What is asked
Can you swap "Toggle" for "Flip" throughout the records below, change nothing else, and leave out the pictures?

Entries on locating words and elements
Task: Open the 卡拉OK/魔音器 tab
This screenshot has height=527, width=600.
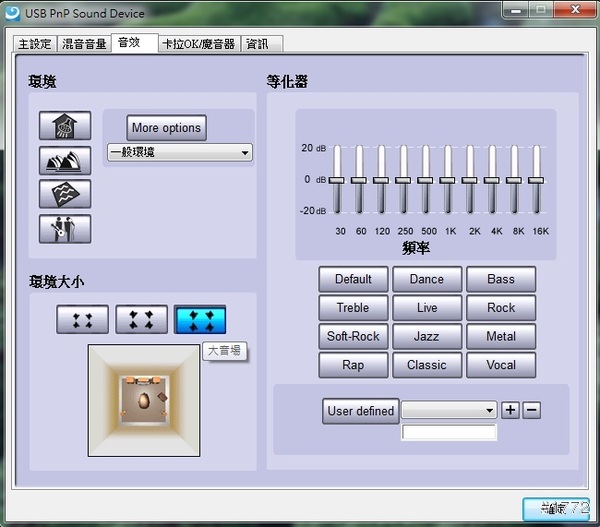Action: point(198,44)
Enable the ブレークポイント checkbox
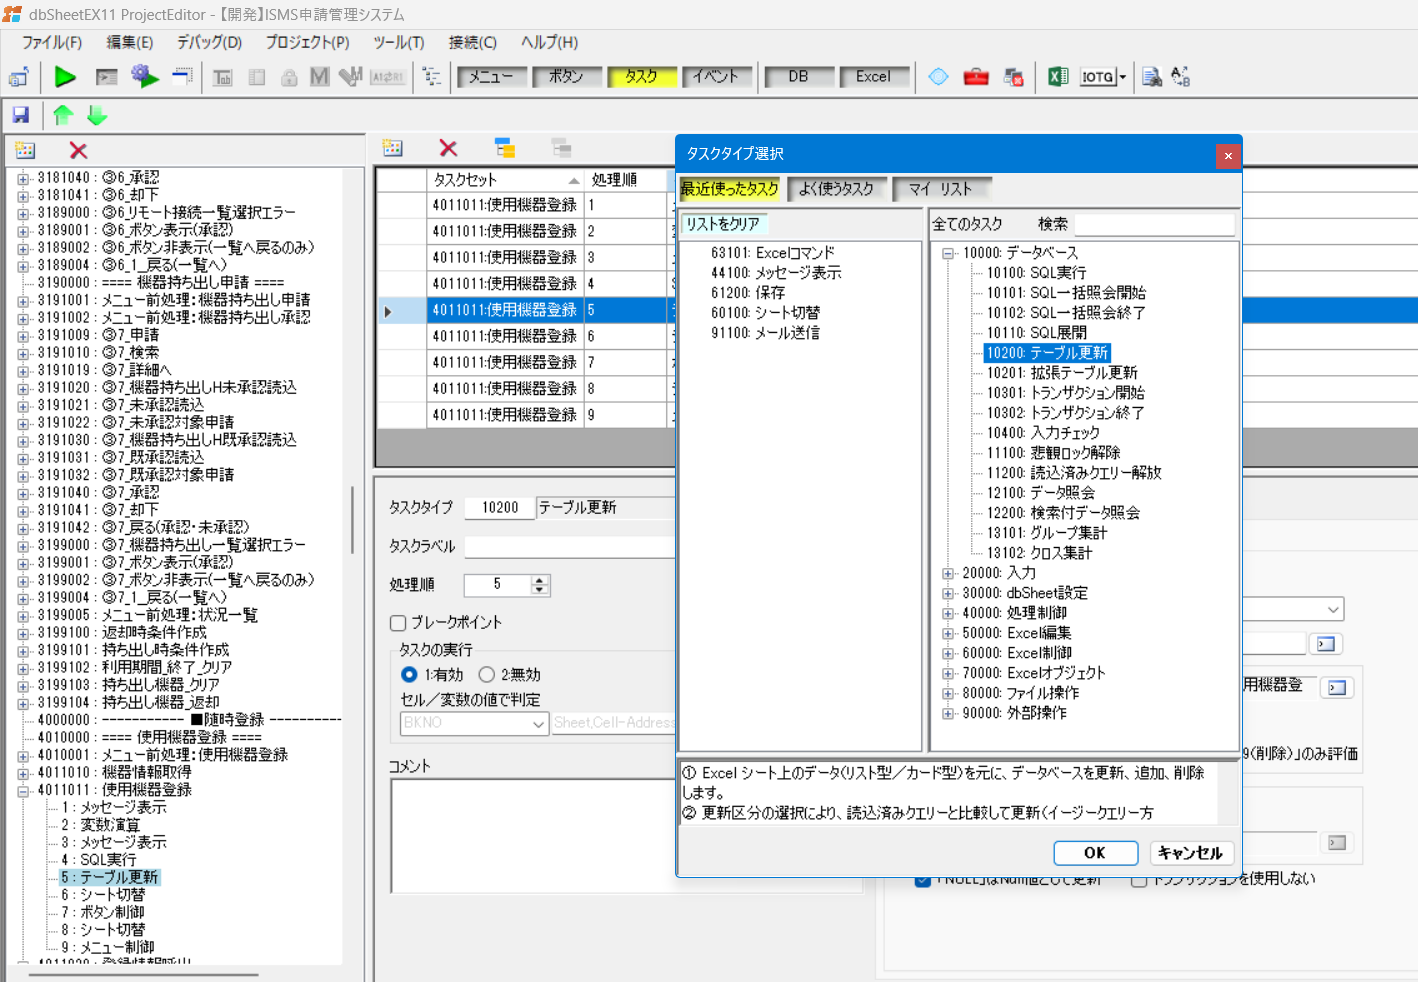The image size is (1418, 982). tap(398, 623)
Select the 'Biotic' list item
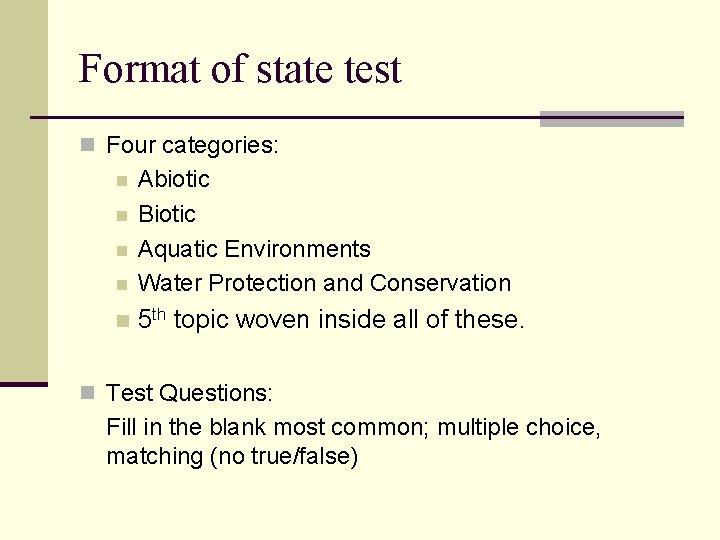This screenshot has height=540, width=720. coord(167,214)
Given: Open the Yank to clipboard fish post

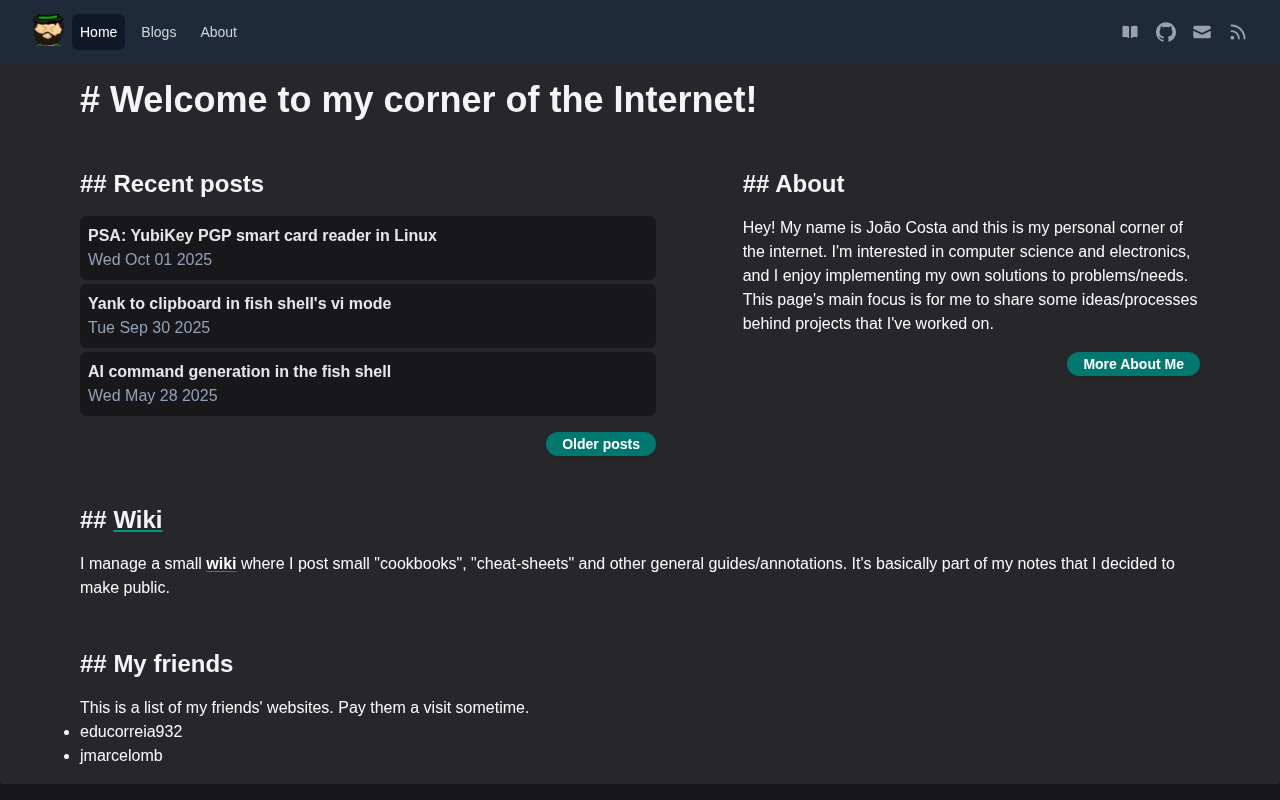Looking at the screenshot, I should click(239, 304).
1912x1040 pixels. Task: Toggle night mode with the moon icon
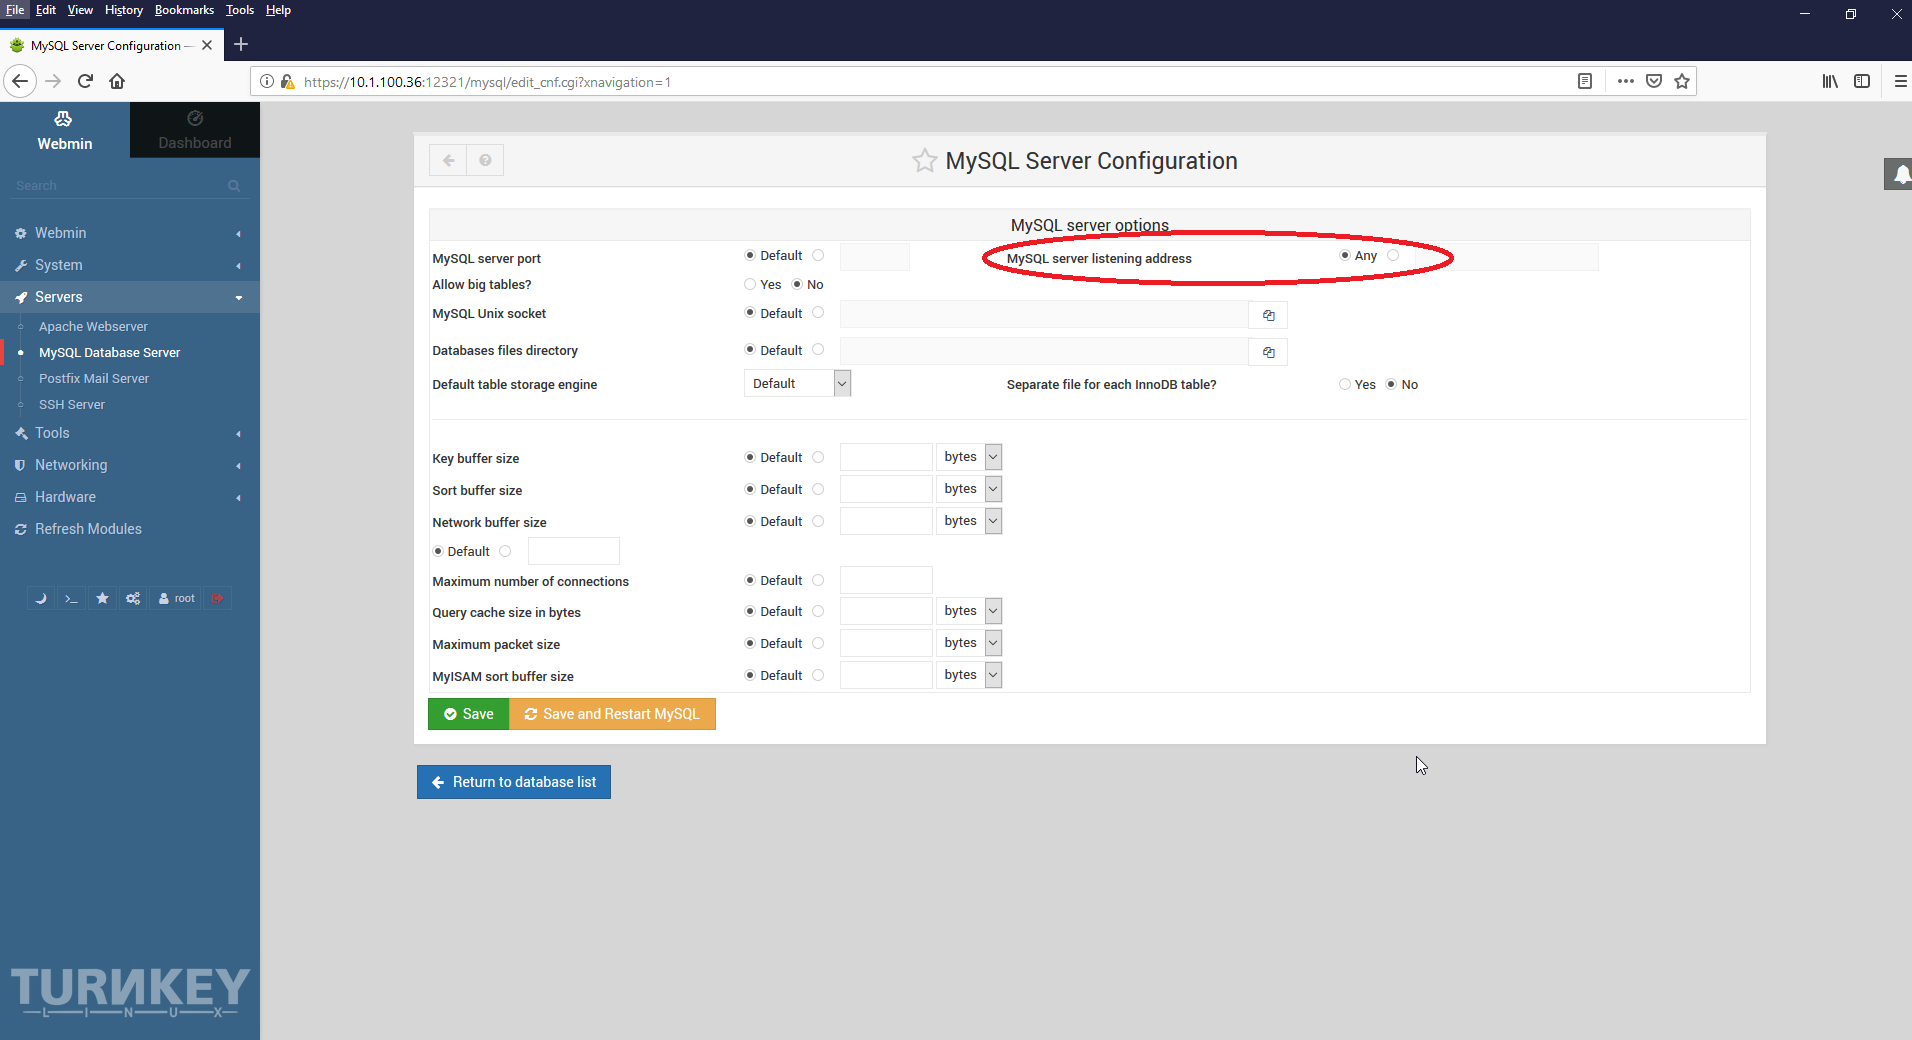[40, 599]
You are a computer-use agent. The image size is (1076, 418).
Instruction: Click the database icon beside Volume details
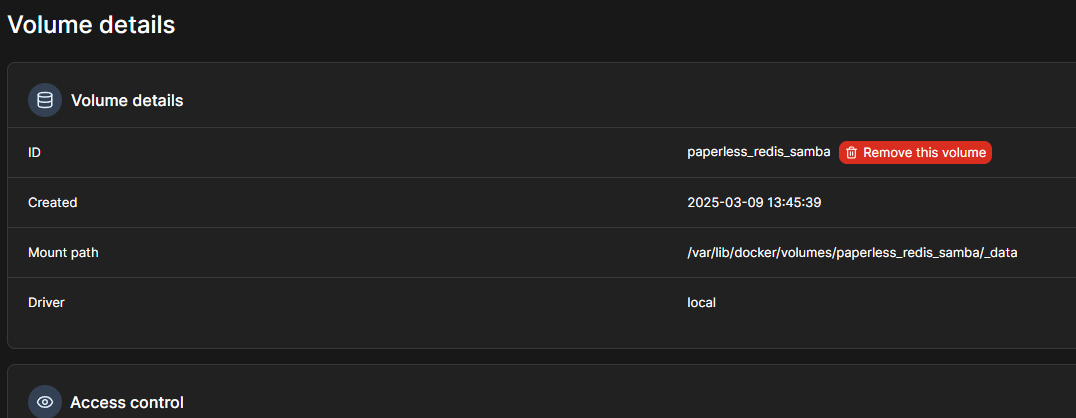(45, 100)
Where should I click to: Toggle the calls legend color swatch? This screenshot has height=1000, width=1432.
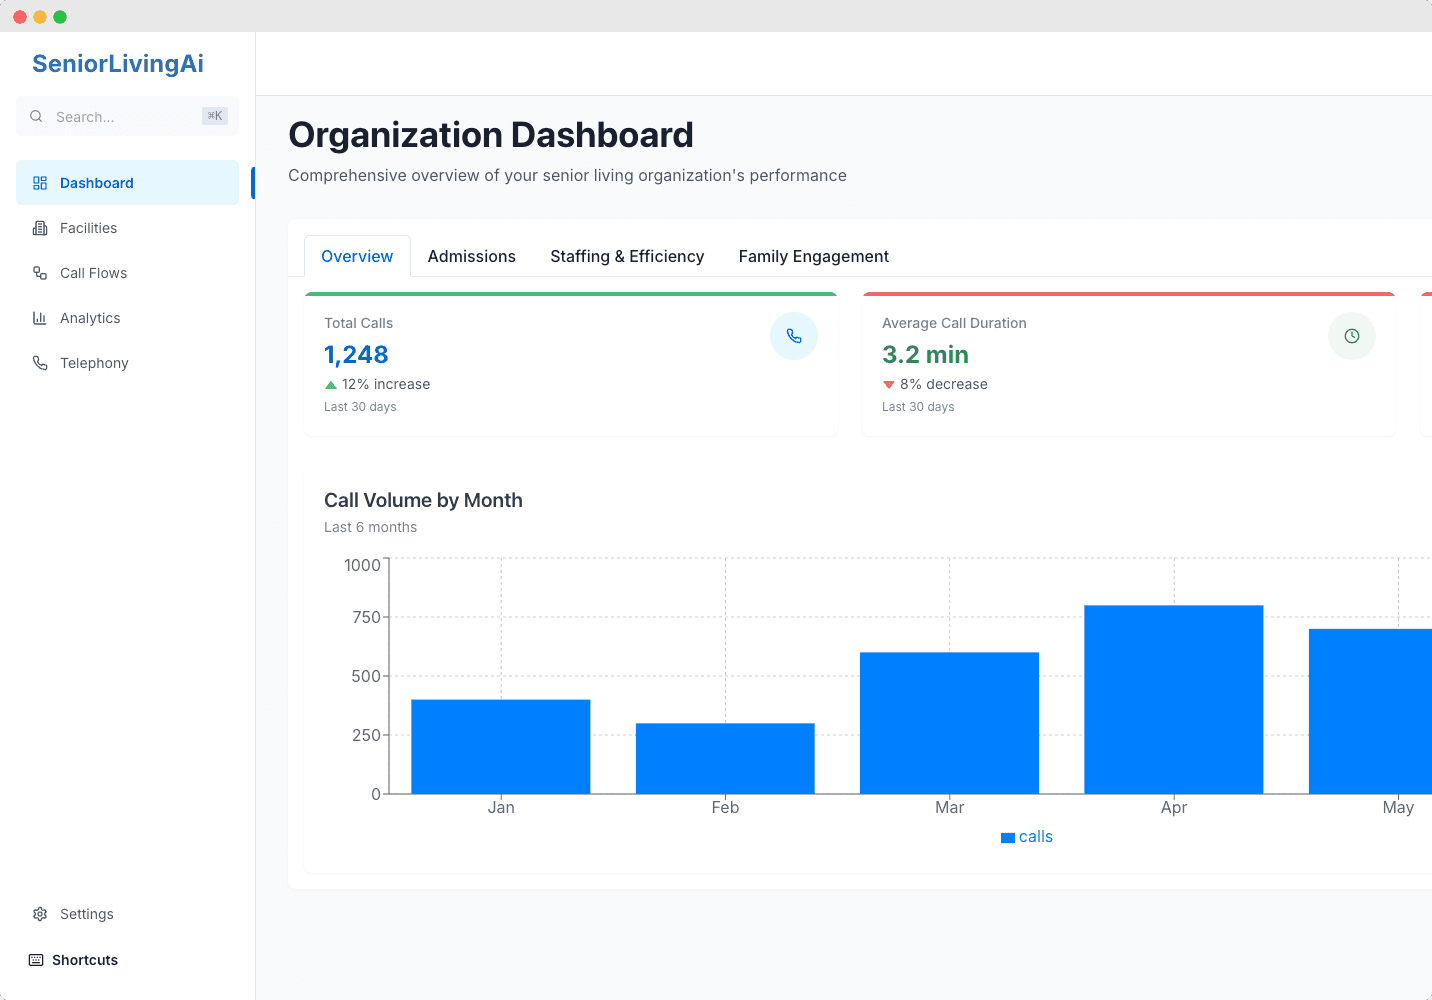click(1008, 838)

Exercise answer
Task: Open the 卡拉OK/魔音器 tab
This screenshot has height=527, width=600.
Action: point(198,44)
Enable the ブレークポイント checkbox
The image size is (1418, 982). tap(398, 623)
Select the 'Biotic' list item
This screenshot has height=540, width=720. coord(167,214)
Given: Open the Yank to clipboard fish post

Looking at the screenshot, I should click(239, 304).
1912x1040 pixels. Task: Flip night mode with the moon icon
[40, 599]
You are a computer-use agent. The image size is (1076, 418).
Instruction: Click the database icon beside Volume details
(45, 100)
Where should I click to: Flip the calls legend color swatch? This screenshot has height=1000, width=1432.
click(1008, 838)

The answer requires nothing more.